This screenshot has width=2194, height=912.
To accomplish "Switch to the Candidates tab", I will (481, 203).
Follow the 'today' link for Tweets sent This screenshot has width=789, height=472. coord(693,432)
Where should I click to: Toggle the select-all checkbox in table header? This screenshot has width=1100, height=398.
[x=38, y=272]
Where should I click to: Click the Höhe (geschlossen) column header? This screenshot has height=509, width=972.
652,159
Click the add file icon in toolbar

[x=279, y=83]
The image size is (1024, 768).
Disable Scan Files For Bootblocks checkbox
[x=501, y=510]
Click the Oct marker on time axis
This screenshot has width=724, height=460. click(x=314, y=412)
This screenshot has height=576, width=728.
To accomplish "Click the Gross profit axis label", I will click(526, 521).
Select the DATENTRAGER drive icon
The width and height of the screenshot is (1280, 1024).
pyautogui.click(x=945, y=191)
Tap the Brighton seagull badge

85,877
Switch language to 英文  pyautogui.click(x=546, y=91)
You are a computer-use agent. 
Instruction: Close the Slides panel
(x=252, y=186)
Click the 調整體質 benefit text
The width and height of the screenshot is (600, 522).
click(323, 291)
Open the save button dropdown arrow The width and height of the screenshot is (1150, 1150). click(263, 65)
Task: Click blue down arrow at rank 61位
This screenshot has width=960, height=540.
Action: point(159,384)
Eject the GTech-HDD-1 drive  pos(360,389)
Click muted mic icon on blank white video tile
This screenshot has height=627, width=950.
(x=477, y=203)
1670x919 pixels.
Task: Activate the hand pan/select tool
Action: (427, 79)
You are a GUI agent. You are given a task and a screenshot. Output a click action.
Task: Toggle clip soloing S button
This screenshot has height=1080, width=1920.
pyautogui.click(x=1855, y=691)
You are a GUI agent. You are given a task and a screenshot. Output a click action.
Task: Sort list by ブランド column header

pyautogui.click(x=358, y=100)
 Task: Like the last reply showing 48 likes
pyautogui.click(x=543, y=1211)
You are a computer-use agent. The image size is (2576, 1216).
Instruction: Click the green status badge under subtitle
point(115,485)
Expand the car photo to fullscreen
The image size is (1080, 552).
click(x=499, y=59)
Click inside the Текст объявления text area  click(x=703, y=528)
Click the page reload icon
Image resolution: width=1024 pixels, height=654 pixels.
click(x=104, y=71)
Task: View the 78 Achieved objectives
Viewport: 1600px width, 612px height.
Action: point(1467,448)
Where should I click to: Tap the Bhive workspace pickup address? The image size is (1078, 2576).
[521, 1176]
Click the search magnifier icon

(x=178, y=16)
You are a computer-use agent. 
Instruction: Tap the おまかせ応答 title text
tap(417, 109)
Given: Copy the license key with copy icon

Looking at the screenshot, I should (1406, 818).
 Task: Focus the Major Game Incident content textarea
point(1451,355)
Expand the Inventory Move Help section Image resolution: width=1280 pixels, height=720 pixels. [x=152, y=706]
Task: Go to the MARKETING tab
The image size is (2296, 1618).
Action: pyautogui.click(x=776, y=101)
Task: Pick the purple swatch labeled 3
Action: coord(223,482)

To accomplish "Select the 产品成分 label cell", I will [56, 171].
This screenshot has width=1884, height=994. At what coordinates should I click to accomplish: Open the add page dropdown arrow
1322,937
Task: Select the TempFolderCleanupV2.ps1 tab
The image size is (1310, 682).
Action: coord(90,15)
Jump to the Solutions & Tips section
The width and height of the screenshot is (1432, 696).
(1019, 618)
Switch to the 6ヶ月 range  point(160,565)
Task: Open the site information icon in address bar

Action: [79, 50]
== == ==
[Given task]: Find every line in the listing that contains the word "button", and copy each of those lines.

[Output of the task]:
Open the save button dropdown arrow The width and height of the screenshot is (1150, 1150). click(263, 65)
Task: Toggle clip soloing S button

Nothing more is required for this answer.